Dès qu’il y a un enfant qui n’a pas une place, forcément, il y a un parent qui ne peut pas retourner au travail comme il le désire. L’impact économique se fait sentir à ce niveau-là aussi
, explique Molly Nantel, enseignante en univers social au secondaire. Elle est toujours en congé sans solde avec sa fille alors qu’elle devait retourner au travail en septembre 2022.
Les deux femmes, qui ont récemment appris qu’elles auront une place en milieu familial en septembre, estiment que l’impact va bien au-delà des familles directement touchées par la situation. Le fait qu’elles ne soient pas sur le marché du travail a également un impact sur leur milieu de travail, sur des enfants aussi qui pourraient ne pas bénéficier de leur présence dans certains cas.
Je pense que c’est vraiment un recul pour l’avancement de la carrière des femmes
, affirme Julie Brassard, directrice dans une entreprise privée. Elle est aussi en congé sans solde avec son fils de 1 an, faute de place en service de garde.

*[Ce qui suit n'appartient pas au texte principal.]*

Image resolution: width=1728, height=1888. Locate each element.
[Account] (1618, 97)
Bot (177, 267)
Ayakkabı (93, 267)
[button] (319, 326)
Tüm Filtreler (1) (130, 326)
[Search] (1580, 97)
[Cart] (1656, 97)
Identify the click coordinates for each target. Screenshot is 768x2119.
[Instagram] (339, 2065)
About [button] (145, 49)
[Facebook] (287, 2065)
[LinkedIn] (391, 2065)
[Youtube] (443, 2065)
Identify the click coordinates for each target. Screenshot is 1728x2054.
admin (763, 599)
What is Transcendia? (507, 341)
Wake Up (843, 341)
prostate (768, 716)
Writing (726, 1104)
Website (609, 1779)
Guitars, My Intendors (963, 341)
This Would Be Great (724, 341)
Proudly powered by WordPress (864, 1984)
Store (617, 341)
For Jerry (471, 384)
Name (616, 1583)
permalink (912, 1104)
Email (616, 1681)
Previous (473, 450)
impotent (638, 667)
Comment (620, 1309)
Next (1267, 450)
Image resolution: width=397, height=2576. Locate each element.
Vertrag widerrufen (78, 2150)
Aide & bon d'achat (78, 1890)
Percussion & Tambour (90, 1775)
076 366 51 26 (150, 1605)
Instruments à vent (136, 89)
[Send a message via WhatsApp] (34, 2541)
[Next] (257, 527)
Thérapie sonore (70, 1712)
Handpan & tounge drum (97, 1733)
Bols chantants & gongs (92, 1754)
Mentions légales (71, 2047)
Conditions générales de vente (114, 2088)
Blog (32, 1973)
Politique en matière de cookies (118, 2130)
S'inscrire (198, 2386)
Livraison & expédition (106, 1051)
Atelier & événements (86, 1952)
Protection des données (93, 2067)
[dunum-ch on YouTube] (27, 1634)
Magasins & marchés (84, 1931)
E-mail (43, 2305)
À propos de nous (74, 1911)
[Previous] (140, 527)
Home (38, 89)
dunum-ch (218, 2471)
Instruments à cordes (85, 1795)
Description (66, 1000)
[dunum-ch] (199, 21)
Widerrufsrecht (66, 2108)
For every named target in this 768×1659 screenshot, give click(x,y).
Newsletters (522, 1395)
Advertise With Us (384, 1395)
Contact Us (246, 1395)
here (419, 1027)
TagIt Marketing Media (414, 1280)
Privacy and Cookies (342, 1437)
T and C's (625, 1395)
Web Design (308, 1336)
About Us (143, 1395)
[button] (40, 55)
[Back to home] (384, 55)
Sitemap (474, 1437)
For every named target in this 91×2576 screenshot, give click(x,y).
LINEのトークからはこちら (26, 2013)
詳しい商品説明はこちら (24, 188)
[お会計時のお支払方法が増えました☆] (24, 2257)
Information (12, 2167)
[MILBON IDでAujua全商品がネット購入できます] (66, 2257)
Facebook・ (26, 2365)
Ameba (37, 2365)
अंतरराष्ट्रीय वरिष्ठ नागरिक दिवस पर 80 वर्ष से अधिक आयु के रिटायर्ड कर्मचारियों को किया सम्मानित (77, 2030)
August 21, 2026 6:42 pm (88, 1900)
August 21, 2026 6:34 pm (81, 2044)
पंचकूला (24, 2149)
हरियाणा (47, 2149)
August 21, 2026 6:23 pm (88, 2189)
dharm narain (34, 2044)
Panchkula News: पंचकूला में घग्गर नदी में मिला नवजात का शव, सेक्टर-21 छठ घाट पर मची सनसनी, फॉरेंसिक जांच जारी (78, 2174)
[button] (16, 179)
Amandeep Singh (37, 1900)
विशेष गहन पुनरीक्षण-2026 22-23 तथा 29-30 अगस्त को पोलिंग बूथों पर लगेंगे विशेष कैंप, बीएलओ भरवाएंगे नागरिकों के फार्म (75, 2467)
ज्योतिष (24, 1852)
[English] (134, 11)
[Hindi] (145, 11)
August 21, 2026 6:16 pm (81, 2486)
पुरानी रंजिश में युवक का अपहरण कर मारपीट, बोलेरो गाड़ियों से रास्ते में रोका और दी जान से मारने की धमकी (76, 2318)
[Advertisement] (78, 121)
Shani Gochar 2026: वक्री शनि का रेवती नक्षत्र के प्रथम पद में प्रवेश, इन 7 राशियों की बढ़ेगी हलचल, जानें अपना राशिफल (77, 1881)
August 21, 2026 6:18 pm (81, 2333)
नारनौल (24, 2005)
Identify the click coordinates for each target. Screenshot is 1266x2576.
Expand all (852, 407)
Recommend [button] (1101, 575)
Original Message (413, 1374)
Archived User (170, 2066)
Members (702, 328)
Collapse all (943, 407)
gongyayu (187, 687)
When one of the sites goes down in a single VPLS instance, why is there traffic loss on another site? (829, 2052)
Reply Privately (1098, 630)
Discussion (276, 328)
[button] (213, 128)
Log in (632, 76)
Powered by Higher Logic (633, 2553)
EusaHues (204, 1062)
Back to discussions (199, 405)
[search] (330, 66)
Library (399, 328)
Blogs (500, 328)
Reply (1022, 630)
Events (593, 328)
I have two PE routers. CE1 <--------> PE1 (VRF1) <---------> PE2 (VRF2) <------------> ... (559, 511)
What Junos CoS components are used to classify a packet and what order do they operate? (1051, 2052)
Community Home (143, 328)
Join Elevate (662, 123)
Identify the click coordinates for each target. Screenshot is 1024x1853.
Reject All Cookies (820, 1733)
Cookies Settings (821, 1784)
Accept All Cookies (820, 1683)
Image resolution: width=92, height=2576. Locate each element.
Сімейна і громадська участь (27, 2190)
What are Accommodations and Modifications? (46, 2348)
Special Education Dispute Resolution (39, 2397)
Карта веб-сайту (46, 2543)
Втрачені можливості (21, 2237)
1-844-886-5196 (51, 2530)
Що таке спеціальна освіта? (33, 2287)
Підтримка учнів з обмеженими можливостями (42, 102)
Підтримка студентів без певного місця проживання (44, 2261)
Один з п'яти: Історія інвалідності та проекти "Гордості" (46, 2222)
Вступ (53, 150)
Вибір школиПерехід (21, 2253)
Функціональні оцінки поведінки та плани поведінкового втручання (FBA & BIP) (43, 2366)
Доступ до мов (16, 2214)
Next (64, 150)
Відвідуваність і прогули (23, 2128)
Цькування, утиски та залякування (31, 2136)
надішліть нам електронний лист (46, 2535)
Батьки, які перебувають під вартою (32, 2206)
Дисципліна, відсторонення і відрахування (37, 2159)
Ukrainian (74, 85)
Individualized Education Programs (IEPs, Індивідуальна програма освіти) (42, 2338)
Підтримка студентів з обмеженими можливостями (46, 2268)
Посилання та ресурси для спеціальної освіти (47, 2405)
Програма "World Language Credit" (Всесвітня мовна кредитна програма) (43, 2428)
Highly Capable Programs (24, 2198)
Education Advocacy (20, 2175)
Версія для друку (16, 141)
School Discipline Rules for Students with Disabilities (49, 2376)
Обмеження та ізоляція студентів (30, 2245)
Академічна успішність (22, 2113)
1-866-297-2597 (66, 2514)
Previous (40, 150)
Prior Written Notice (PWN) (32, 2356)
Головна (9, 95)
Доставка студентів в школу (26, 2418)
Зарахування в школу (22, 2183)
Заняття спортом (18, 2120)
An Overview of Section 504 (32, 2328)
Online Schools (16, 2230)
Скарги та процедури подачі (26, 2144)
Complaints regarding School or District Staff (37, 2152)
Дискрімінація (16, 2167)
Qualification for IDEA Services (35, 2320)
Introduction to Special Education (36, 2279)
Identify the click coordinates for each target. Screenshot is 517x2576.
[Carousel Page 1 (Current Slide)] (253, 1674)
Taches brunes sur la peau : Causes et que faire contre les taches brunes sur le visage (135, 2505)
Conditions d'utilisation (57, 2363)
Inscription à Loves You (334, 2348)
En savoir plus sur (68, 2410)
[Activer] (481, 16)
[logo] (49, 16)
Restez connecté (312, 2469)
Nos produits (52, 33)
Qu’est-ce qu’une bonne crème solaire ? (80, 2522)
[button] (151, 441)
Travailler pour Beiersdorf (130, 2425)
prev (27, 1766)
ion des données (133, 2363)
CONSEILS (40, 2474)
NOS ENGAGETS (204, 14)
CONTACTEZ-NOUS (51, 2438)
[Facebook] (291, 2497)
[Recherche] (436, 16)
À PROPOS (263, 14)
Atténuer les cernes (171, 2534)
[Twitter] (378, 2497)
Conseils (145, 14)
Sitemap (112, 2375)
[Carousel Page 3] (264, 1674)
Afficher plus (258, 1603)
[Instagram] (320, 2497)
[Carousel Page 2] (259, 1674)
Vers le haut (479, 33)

Julie Brassard et son fils.
Photo : Gracieuseté
Cette fois-ci est la bonne?
L’annonce de la construction de 44 centres de la petite enfance dans la province avait donné de l’espoir à ces femmes. La construction de cinq nouveaux CPE en Abitibi-Témiscamingue devait d’ailleurs débuter dès cet été, avec deux à Val-d’Or, deux à Rouyn-Noranda et un autre à Amos. Chaque CPE devrait ajouter environ 80 places, pour un total de 400.
Dans le nouvel appel d’offres, qui doit se conclure le 20 juillet, le début de la construction est maintenant reporté à l’été 2024. Le prix maximum a été retiré de l’appel d’offres.
L’Association québécoise des centres de la petite enfance (AQCPE), qui chapeaute le projet provincial, estime que cette fois sera la bonne.
C’est un projet novateur qui n’a jamais été fait, alors on s’attendait à ce qu’il y ait certaines difficultés. Maintenant qu’on a fait un deuxième tour de roue, on est très confiants d’aller de l’avant. On va avoir des soumissionnaires, c’est sûr.
Celle-ci croit qu’une fois les travaux débutés, tout ira rapidement. La confiance qu’on mettait dans un projet de préfabriqués, c’est qu’on peut faire en parallèle la préparation du terrain et, du même coup, la construction en usine
, fait valoir Mme Blanchard.
En enlevant le prix plafond, en réduisant le nombre d’installations à construire en même temps, ça va favoriser les soumissionnaires à déposer
, estime aussi France-Claude Goyette, directrice générale du CPE La magie du rêve, à Val-d’Or, lequel est responsable de 160 nouvelles places qui seront créées.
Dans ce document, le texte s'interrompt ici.